Y además de esos tres saberes esenciales, ¿qué más se precisa?

Que tome apuntes. Es decir, que sintetice, comprenda mientras escucha, aguante concentrado sin despistarse con la tecnología y aprenda en el propio acto de recibir la información.

Que se maneje en otro idioma de peso en el campo de estudio al que aspira para así ampliar las fuentes de acceso y de referencia, tanto escritas como audiovisuales.

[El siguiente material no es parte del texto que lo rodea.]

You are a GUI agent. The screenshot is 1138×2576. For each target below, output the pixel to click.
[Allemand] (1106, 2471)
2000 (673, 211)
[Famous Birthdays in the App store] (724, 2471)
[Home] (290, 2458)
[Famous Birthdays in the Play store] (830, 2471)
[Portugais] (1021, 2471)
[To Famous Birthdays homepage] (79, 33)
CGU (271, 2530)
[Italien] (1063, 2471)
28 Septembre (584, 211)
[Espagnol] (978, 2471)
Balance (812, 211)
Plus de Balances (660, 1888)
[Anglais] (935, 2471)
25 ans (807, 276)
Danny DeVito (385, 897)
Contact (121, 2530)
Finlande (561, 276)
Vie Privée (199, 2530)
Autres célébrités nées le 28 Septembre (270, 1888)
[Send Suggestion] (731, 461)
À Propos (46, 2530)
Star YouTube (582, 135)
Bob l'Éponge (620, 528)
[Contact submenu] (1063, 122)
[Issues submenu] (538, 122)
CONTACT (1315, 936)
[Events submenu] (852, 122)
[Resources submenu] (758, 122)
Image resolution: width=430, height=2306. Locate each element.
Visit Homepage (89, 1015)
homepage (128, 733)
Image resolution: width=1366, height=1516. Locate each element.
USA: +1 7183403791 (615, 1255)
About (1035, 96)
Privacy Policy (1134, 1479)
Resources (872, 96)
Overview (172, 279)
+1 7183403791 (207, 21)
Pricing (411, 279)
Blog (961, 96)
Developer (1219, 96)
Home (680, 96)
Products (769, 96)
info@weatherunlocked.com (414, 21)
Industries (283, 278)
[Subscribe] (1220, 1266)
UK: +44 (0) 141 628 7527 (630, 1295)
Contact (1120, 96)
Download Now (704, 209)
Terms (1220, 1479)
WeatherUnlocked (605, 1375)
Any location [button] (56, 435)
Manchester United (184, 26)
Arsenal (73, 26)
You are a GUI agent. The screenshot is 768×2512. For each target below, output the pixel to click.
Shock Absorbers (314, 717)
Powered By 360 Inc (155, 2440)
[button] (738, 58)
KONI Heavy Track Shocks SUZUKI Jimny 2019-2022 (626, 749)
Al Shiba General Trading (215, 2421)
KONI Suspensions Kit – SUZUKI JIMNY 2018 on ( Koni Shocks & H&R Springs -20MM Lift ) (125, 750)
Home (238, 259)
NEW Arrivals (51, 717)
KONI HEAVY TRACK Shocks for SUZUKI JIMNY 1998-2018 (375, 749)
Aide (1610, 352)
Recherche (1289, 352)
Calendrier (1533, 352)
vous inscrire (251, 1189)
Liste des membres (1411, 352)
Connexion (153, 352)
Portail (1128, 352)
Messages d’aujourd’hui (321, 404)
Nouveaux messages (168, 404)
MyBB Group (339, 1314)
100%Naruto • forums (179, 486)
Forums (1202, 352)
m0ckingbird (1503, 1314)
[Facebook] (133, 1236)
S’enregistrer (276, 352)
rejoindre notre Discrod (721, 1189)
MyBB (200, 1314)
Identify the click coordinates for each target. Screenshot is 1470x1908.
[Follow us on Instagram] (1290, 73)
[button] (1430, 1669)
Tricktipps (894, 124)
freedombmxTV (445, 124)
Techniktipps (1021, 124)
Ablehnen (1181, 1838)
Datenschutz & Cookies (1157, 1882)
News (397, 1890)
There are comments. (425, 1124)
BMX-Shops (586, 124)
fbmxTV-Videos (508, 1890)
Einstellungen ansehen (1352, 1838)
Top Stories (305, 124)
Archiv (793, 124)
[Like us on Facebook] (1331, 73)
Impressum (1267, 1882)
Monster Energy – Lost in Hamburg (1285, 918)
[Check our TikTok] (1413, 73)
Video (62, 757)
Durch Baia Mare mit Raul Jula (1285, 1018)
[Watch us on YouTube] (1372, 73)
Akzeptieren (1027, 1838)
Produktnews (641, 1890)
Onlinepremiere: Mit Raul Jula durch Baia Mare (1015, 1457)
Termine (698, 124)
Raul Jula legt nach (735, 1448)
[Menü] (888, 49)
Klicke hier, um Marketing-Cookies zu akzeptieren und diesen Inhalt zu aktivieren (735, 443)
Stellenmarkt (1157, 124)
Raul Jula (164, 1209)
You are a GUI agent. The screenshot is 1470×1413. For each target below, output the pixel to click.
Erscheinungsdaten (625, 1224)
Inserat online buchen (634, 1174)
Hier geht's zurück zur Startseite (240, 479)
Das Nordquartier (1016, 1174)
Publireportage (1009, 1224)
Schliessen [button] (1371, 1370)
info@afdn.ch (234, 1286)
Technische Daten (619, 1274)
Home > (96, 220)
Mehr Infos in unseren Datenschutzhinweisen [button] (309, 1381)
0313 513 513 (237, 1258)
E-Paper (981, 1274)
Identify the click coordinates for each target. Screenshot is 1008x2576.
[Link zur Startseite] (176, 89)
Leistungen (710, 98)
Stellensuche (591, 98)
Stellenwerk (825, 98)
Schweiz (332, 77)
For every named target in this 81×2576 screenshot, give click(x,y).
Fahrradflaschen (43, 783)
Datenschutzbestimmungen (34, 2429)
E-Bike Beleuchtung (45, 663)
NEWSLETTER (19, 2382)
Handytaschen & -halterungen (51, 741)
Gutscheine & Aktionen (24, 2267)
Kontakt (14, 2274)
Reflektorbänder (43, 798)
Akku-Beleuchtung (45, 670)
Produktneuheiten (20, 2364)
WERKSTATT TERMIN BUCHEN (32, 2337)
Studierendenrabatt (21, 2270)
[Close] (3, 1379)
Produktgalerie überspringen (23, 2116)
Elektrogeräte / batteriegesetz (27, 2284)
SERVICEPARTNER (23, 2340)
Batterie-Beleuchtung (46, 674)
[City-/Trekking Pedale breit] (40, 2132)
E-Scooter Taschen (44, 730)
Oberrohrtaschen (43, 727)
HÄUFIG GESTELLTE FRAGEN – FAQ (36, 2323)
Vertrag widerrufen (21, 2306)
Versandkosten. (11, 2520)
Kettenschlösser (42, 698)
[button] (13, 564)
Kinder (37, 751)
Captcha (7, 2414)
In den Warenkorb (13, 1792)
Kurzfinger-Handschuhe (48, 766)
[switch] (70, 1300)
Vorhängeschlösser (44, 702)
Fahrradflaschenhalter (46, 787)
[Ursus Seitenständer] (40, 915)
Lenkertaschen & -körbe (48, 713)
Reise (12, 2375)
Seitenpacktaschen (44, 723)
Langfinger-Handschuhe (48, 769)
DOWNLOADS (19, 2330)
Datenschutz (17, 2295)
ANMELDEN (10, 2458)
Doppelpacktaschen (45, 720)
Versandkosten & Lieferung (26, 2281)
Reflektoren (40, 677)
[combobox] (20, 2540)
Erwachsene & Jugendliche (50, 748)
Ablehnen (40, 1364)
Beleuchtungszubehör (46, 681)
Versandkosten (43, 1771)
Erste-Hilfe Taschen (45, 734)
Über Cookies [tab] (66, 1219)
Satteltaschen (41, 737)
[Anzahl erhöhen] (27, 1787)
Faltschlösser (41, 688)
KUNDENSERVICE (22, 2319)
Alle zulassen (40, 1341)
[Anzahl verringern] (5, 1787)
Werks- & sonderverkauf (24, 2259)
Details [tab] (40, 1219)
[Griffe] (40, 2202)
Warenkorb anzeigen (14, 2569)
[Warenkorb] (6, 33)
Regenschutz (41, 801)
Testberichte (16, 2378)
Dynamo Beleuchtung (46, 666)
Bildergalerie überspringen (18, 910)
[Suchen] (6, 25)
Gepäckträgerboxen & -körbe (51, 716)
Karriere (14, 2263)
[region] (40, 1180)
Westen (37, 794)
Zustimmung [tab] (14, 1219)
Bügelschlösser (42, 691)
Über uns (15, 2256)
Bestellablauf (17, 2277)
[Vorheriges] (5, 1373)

Que sepa preguntar y preguntarse con la finalidad de profundizar más allá de lo que se ofrece en clase. Que tome conciencia de que las buenas preguntas hacen las buenas clases. Que sea exigente consigo mismo y con el profesor.

Que sepa ubicar en el tiempo (en la historia), en el espacio (en la geografía) y en la evolución de las ideas (en la cultura y el pensamiento) aquello que recibe. Porque sin esa base todo le resultará nuevo, extraño, descontextualizado, lejano, ajeno e indescifrable.

Y, por último, que tenga interés por el mundo más allá de sus propias circunstancias, lo que implica leer información en medios de calidad e interesarse por cuestiones que a priori le resultan ajenas o complementarias a lo que va a estudiar en su universidad.

No es poco. Y no es mucho. Es la base para que los cuatro o cinco años siguientes sean verdaderamente de provecho.

Guillermo Gómez-Ferrer Lozano es doctor en Filosofía Moral y Política y profesor en la Universidad Católica de Valencia. Es el autor del libro La inteligencia religiosa.